W: One of the aspects that is missing is the commitment of those who build platforms toward that culture. So for instance, if I walk into Harvard and am rude to one person, others will be upset by that and that kind of experience is not appreciated among that crowd. Filtering out attitudes is really about culture. So first of all, there is a lot of weight on culture. What do you tell people as they sign up? One of the tools we’re experimenting with is taking a pledge before signing up. But one of the things that drove me crazy about Facebook algorithms is that they are designed for engagement. Constructive, thoughtful content will get much less engagement. The algorithm that tis designed for advertising boosts the “Fuck You” post and shows it to more people. One of the things that Google did very well was the page rank. So if CNN links to your site, probably you are a big deal. If a random, smaller site links to your content, it won’t be boosted in the same way. How can you build the reputation model among people that does that, without silencing minorities? So let’s say for example, if your content is appreciated by a group of people who understand the specific topic you’re talking about, then that content will be shown to many more people, versus “Like rank.” You have to add some level of meritocracy into the game.
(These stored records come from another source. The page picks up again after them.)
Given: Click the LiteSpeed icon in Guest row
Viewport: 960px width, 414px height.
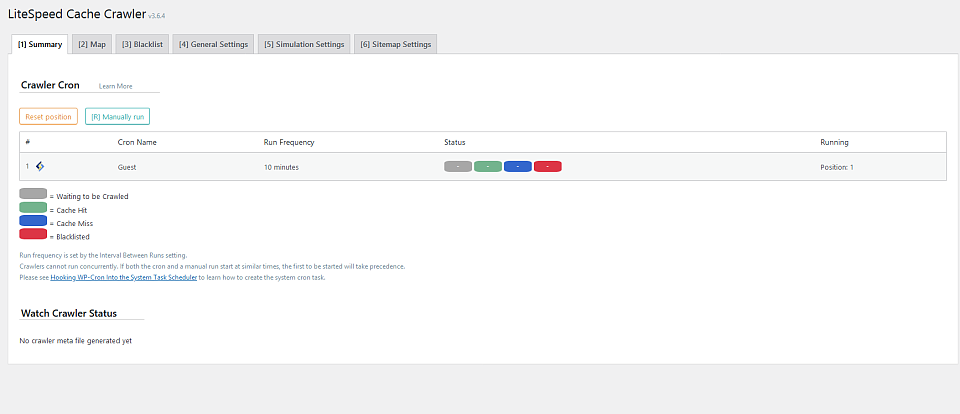Looking at the screenshot, I should (x=40, y=166).
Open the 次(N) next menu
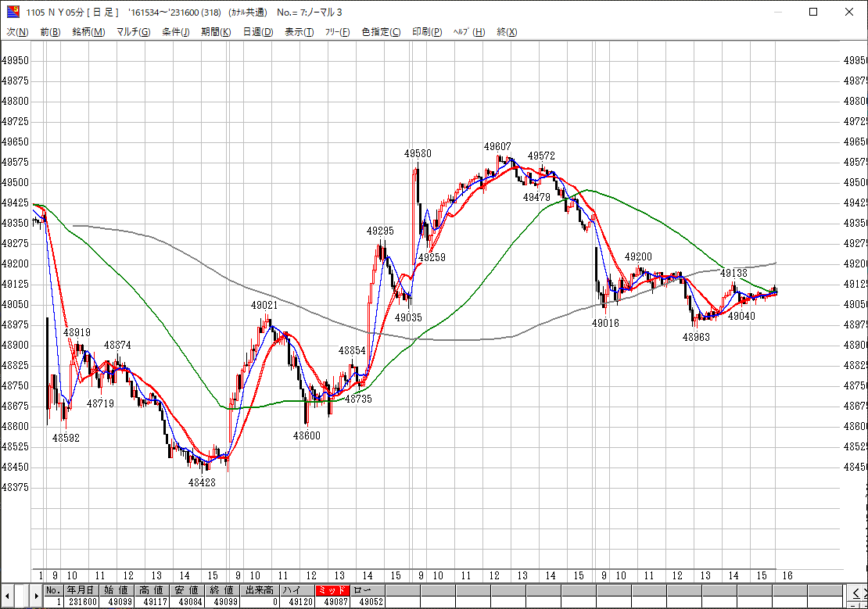This screenshot has width=868, height=609. [x=17, y=32]
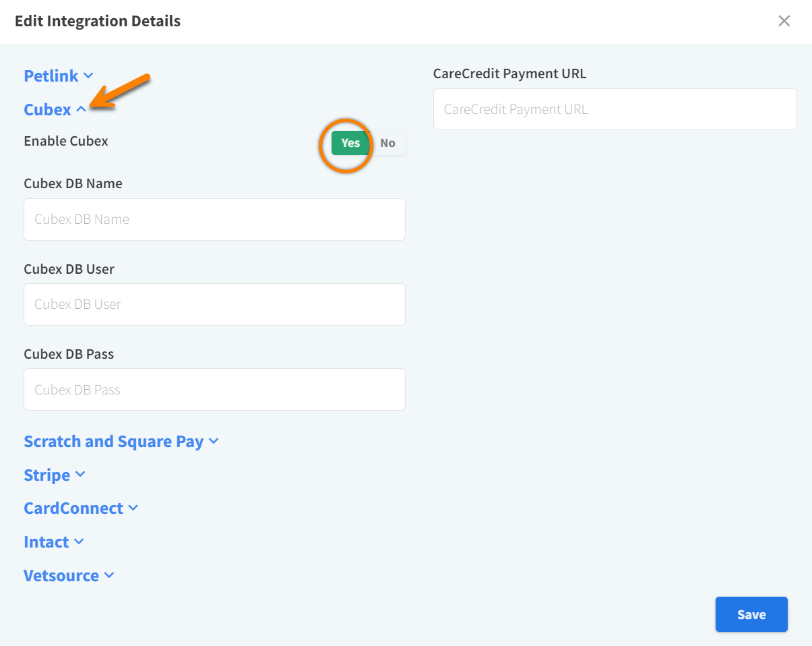
Task: Set Enable Cubex to No
Action: (x=387, y=143)
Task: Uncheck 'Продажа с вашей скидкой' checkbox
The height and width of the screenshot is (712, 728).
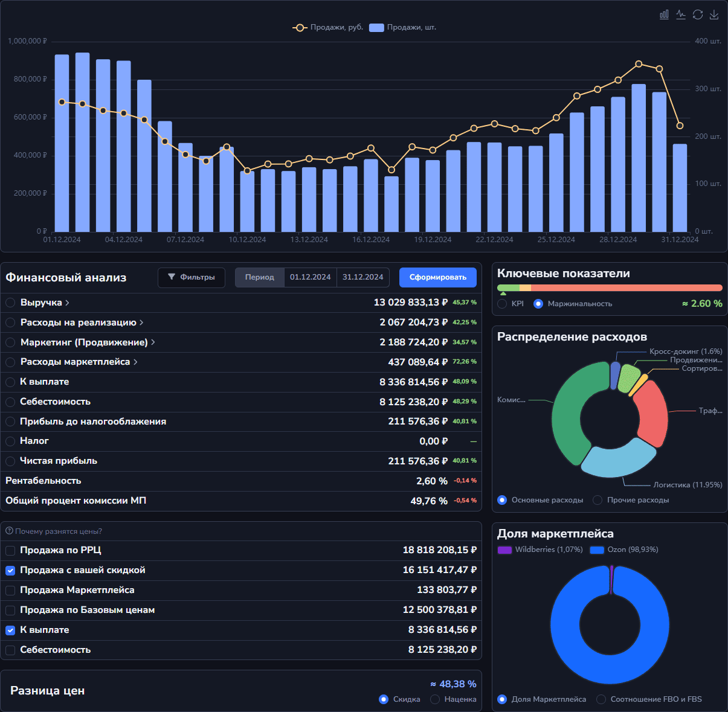Action: pyautogui.click(x=10, y=570)
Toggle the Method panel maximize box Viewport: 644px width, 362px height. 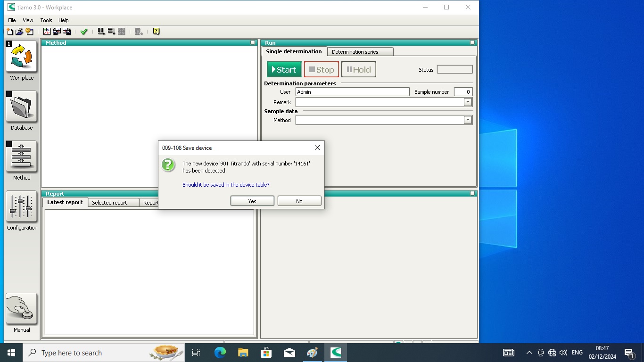tap(253, 42)
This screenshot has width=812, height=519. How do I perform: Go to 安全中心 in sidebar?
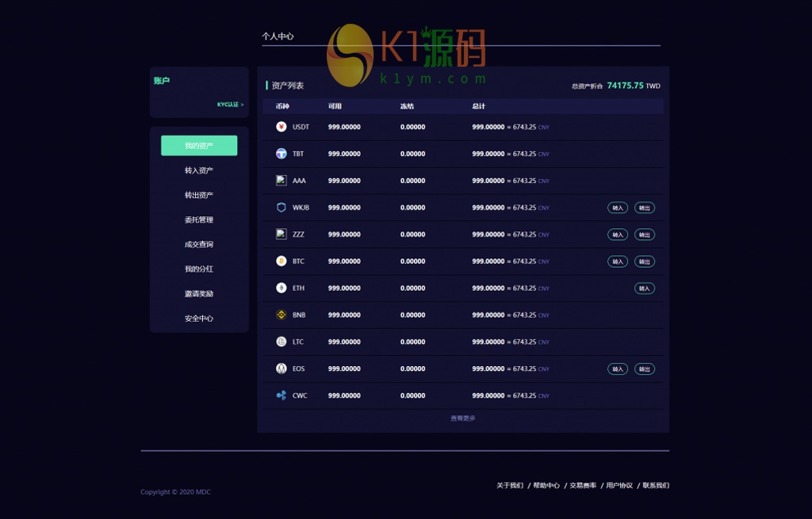click(199, 319)
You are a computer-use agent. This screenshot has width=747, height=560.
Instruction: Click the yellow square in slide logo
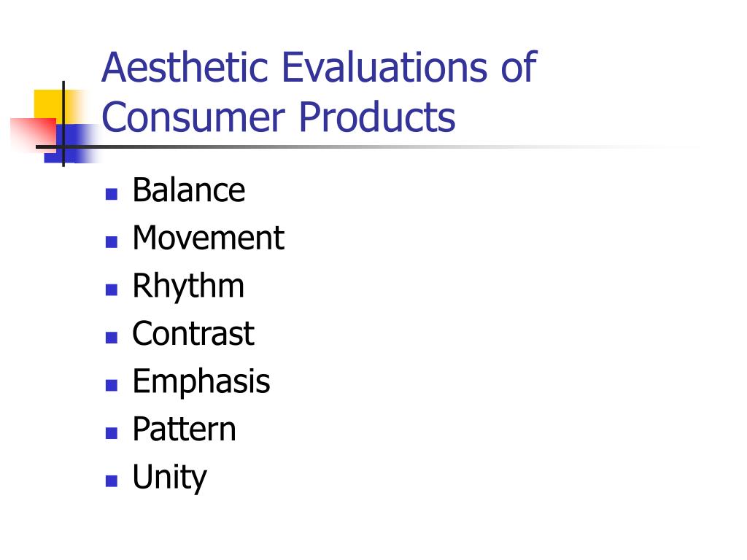(53, 105)
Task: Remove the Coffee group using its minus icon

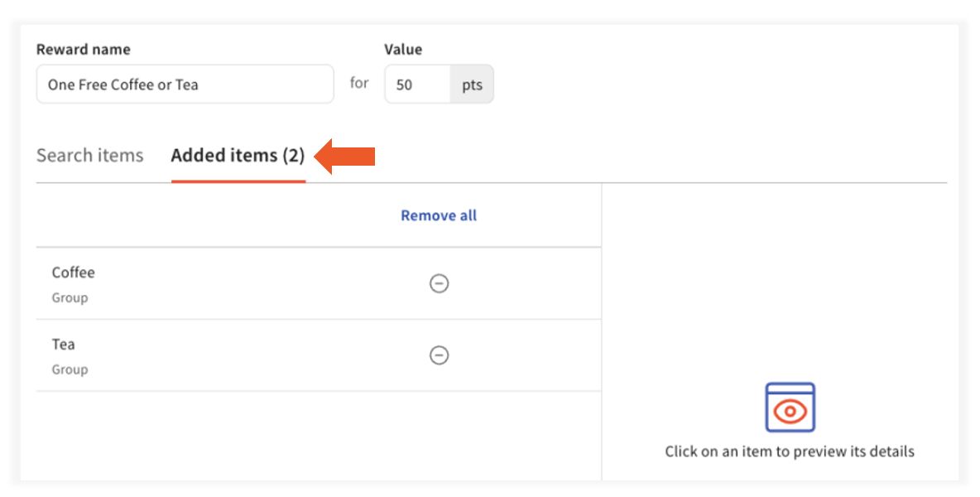Action: [x=439, y=283]
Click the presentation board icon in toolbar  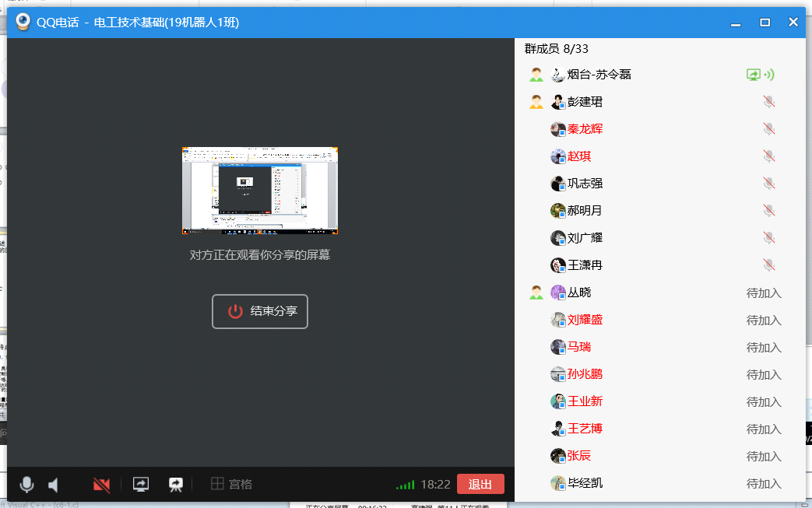coord(176,484)
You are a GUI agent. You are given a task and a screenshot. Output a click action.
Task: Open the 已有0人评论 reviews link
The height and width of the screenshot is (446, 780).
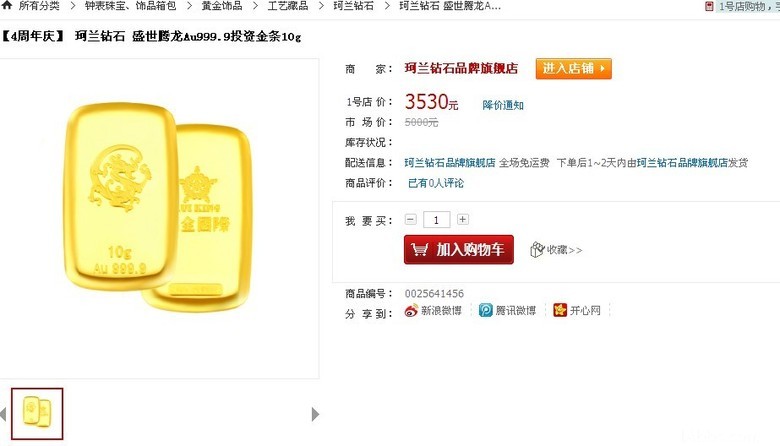pos(436,183)
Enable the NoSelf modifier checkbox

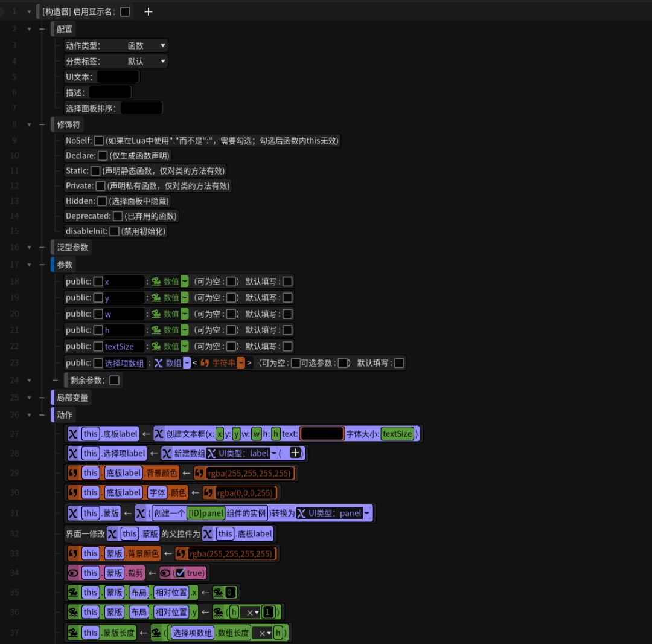point(99,141)
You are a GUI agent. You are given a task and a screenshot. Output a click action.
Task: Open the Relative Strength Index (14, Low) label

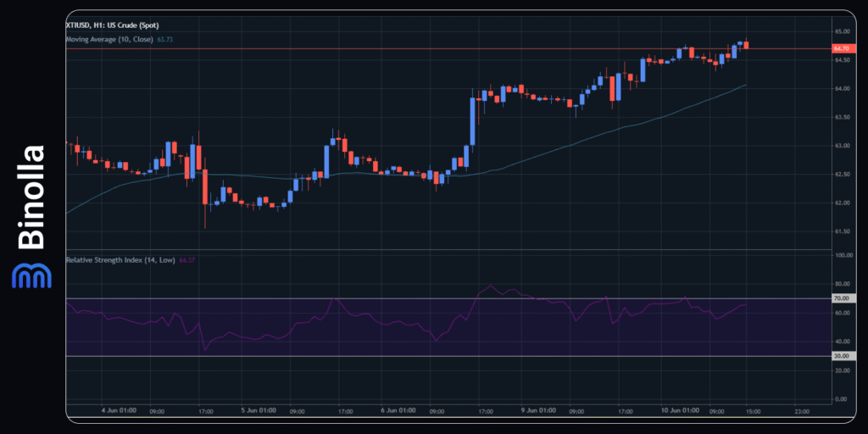click(120, 259)
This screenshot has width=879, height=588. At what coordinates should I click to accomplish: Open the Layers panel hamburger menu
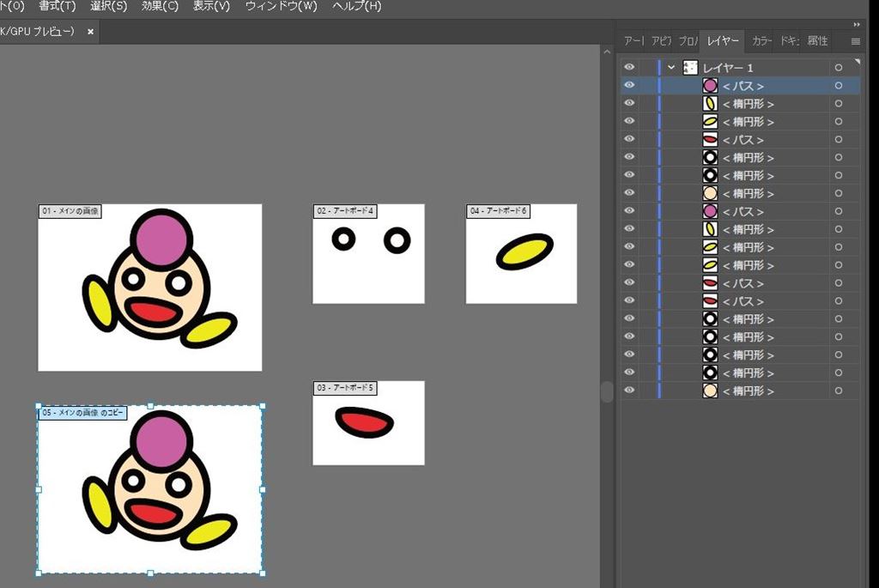pos(855,41)
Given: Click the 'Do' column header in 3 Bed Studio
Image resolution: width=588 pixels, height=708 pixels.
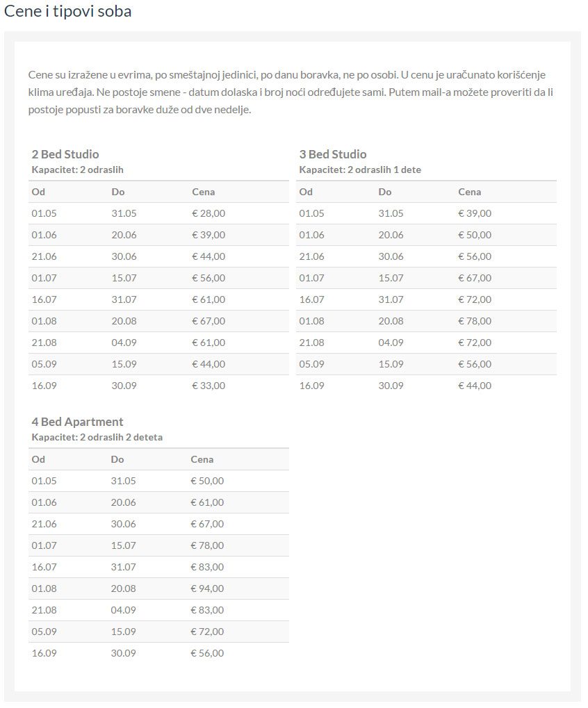Looking at the screenshot, I should tap(385, 192).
  • G: It’s an intelligent reputational model that you’re talking about.
  • S: You turn those people into effective moderators.
  • W: Without them knowing. Exactly. You are part of a ranking algorithm, but you don’t know how powerful you are, so you don’t abuse your power.
  • W: Stack overflow does a very good thing: you are no one. You have to prove yourself. You start at a certain level and you have very low number of privileges. If you behave, you are upgraded. If you misbehave, you are downgraded. One of the things we are also experimenting with is that we tell people you sign up as a reader. Based on how you interact with the content, you get limited privileges to start commenting. If you write comments that are appreciated by the community, then you get the privilege to write posts. This makes it much more expensive for you to think you can abuse the system, because you have a lot to lose by not doing that. If you could get access to write right away on any platform, you’d just create a fake account to do whatever you want, and if you get kicked out, you create a new fake account, and so on. The difference in traffic law in Egypt and that in US is interesting. If I run a red light in Egypt, I pay 100 pounds and that’s it. In the United States, your insurance increases, so you’re double-taxed in a way. But that’s not what’s happening on Facebook and Twitter today. If you go in and troll, you get a lot of likes and attention. The post might be deleted, but your reputation on that platform is not affected, unless you really violate the law and then they ban you for three of four days. What we’re trying to build is that you come in and troll once, your reputation is affected and you have to rebuild it overtime.
  • S: Do you tell people that?
  • W: No. So it’s shadow banning. But at the beginning, you have them pledge that this is a place for learning and that you have to be respectful or else fewer people will see what you write.

Big Questions

E: Is there a solution for users to monitor the content that is content that is associated with them on a platform?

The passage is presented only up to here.